In 2014, Dye wrote an opinion piece for The Daily Telegraph which prompted some public debate. In the article, Dye responded to comments made by performer Ricki-Lee Coulter during a radio interview, in which she stated she didn't desire to become a mother but also said: "You never know, I might turn 40 and go, ‘come on let's pop one out'."

In her article, Dye said Coulter's comments had "sent shivers down my spine". She explained that she had held a similar viewpoint to Coulter but had changed her mind and now wanted to become a parent, but was enduring a "long and hard road", going through numerous rounds of IVF treatment. Dye wrote: "My advice? Freeze your eggs now Ricki-Lee, while you can ... Technology these days is amazing and the chance of embryo survival is much better than it used to be... The sad reality of women's fertility is that your clock is ticking and “popping out” a baby at 40 isn't that easy."

Responding to the criticism, Coulter said: "My choices are my choices and my reasons for making those choices are my reasons. Nobody can question that. I don't question anybody's decisions in their lives ... I come from a big family and I’ve watched my aunties suffer through horrible things like miscarriages, IVF — fail and succeed but I’ve also seen the amazing beautiful side of having babies. It's an amazing gift that women have."

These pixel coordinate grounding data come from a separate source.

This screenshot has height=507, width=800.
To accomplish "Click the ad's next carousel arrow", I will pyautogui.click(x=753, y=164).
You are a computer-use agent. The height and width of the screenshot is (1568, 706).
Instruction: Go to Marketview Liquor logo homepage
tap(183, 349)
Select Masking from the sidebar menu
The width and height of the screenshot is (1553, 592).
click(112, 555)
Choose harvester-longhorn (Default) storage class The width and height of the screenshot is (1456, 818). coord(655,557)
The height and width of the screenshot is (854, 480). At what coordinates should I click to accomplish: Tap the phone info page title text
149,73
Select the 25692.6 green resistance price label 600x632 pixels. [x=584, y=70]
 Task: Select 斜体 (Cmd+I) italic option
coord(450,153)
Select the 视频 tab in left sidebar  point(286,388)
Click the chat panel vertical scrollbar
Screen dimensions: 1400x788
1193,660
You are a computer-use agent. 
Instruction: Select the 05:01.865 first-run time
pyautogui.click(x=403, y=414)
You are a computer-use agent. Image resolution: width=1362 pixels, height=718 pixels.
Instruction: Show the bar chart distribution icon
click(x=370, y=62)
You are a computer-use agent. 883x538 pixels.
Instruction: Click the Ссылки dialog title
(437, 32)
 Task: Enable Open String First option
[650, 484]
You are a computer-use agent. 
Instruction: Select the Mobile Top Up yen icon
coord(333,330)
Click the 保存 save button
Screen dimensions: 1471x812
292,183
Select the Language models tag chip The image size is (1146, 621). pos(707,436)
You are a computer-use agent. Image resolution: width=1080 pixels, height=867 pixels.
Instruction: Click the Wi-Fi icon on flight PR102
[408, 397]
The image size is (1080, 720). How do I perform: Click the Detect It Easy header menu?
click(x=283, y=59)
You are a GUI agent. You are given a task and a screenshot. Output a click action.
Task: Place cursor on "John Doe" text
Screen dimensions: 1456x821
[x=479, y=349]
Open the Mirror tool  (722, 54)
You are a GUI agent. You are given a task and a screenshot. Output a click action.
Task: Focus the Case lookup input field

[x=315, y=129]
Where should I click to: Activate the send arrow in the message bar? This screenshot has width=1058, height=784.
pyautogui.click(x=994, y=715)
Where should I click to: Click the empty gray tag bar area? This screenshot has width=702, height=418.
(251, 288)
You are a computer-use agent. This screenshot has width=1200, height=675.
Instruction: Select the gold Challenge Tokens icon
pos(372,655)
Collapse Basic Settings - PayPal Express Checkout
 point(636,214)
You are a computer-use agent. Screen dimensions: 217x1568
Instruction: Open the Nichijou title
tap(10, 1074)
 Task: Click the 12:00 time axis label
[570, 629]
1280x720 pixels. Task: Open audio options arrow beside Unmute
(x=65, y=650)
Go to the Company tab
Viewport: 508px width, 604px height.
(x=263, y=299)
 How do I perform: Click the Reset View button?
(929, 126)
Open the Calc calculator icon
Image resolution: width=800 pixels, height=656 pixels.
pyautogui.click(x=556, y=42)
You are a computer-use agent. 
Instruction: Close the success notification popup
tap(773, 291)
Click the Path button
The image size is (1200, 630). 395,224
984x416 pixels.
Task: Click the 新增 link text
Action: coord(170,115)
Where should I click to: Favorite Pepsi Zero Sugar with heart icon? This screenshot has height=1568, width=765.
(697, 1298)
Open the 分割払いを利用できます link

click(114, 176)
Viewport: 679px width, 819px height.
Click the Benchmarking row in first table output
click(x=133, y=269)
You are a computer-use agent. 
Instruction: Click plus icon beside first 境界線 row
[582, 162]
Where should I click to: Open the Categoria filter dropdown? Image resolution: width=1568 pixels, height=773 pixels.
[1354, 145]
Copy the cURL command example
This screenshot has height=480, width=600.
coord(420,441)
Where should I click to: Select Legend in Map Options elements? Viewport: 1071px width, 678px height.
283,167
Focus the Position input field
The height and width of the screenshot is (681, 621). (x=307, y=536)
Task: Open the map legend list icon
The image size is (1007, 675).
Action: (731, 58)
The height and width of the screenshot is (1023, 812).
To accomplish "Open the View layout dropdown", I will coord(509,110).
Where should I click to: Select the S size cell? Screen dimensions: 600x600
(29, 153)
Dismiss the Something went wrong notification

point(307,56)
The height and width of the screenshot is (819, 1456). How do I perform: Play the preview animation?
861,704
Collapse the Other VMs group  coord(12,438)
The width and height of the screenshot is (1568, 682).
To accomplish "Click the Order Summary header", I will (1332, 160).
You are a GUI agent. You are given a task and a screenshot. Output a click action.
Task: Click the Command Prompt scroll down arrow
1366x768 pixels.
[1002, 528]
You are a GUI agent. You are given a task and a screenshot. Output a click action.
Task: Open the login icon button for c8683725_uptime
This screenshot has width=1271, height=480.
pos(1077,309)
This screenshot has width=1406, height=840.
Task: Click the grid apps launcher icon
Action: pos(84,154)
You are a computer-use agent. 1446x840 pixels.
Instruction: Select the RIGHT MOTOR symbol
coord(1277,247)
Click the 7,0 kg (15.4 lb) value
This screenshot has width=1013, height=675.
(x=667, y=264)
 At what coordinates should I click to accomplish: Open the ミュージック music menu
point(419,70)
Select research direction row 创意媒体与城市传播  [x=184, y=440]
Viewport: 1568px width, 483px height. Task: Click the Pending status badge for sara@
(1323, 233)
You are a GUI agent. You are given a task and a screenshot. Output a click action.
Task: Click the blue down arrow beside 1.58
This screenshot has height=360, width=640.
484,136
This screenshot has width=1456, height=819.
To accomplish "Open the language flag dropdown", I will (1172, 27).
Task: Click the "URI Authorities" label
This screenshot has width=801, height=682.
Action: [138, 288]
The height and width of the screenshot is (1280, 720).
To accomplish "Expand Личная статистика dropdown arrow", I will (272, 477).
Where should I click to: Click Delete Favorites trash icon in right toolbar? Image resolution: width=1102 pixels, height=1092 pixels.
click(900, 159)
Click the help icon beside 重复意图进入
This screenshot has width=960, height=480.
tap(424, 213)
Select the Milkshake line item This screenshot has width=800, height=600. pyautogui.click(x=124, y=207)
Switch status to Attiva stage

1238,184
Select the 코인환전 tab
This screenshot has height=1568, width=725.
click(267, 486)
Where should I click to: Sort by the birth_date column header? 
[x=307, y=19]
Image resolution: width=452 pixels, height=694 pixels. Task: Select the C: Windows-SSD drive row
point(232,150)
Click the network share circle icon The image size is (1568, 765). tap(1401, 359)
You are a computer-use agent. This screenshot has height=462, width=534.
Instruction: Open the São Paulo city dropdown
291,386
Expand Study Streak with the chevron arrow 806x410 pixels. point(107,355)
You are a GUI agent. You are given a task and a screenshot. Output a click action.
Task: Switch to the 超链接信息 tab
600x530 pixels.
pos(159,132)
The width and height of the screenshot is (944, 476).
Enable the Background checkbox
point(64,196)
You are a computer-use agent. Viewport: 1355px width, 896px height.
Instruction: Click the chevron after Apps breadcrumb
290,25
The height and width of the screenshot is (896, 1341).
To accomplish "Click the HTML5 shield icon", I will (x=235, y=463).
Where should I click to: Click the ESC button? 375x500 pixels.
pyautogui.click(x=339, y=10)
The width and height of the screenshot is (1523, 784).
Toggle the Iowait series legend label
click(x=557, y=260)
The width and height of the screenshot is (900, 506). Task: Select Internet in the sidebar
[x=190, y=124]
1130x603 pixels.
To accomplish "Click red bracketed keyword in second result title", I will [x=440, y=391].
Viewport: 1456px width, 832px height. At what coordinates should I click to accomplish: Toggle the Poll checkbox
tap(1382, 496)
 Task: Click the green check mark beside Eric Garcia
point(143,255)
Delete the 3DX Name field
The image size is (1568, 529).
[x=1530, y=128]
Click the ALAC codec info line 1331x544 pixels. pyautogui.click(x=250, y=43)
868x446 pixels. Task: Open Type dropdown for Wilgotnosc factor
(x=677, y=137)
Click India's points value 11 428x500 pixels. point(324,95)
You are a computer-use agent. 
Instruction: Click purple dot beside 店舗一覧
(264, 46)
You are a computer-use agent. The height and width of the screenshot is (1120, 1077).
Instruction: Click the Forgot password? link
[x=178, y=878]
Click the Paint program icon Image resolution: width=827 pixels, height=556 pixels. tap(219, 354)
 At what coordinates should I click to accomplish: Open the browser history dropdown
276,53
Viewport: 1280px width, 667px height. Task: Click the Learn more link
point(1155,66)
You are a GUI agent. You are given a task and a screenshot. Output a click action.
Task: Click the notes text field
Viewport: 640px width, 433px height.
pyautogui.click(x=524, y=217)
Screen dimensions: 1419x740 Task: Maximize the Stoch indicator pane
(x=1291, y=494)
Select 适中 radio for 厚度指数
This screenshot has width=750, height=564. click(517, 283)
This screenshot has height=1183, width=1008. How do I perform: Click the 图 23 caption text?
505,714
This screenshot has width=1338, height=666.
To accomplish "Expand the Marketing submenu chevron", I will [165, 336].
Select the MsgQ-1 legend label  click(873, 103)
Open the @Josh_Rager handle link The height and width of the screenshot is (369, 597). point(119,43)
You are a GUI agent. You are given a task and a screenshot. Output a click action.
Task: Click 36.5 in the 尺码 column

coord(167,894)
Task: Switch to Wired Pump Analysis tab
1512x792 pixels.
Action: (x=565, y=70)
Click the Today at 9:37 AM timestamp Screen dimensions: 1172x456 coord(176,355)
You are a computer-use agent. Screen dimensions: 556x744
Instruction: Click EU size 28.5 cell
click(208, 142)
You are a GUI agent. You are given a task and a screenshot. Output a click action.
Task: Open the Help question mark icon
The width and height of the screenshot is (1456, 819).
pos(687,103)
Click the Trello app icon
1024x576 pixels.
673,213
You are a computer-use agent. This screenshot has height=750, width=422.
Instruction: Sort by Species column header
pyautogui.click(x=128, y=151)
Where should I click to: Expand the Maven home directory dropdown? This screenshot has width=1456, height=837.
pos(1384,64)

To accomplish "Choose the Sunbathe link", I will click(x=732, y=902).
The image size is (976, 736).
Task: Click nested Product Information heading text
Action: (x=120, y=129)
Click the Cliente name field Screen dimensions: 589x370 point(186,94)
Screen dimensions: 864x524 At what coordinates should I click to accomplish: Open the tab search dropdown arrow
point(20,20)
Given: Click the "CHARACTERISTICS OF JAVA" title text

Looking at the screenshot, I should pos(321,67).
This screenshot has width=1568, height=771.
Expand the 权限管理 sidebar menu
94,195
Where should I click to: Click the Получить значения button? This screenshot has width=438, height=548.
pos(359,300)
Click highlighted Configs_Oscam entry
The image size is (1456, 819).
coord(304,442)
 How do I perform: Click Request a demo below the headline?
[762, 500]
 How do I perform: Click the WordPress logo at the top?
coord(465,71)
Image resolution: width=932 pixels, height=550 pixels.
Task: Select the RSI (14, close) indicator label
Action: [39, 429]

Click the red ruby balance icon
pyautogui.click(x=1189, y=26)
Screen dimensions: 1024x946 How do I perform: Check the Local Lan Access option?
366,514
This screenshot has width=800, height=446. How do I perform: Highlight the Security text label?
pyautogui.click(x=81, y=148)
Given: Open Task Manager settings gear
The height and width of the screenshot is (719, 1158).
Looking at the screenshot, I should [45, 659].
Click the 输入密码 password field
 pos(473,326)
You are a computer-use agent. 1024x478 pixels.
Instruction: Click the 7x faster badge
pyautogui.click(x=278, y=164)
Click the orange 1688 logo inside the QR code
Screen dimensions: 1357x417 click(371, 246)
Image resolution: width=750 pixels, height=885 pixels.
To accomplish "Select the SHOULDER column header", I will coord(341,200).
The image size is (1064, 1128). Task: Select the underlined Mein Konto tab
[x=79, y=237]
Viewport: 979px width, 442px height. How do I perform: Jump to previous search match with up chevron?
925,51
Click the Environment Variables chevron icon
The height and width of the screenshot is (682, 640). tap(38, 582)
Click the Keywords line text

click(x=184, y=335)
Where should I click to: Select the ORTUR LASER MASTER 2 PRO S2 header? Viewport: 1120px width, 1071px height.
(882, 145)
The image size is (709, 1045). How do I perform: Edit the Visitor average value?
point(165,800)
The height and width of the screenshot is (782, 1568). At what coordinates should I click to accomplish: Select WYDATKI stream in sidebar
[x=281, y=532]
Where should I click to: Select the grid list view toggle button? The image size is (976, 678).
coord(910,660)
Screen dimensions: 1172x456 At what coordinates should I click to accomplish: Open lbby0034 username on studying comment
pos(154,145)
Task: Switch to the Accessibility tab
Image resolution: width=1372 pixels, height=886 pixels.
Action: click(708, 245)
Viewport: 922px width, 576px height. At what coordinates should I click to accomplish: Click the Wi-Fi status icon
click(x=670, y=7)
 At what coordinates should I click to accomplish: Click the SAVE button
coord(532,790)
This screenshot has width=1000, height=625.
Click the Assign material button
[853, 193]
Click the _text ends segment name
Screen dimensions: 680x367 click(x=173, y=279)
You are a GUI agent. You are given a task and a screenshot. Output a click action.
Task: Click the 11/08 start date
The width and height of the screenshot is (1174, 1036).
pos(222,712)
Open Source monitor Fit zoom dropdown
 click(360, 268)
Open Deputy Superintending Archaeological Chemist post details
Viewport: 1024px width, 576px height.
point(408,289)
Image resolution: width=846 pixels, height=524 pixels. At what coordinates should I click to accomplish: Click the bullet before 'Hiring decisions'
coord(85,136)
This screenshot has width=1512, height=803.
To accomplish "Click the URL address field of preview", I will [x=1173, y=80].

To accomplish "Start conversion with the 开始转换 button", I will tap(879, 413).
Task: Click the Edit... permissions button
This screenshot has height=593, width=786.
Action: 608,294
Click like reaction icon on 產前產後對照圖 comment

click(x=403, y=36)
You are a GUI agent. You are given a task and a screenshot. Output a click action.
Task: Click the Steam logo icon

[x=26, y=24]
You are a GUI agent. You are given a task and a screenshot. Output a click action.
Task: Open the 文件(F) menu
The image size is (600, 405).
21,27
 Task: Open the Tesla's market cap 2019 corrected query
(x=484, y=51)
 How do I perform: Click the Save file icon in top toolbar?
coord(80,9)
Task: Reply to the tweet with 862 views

In 2018, Dye acknowledged that she "copped it" when receiving criticism for writing the article, but was satisfied that she had still managed to get her message across. She stated: "It was a forum to say if you're like Ricki-Lee and you think you don't want to have a baby, I want you to all know nothing ever goes to plan, and wouldn't it be better if you have some little eggs frozen just in case?"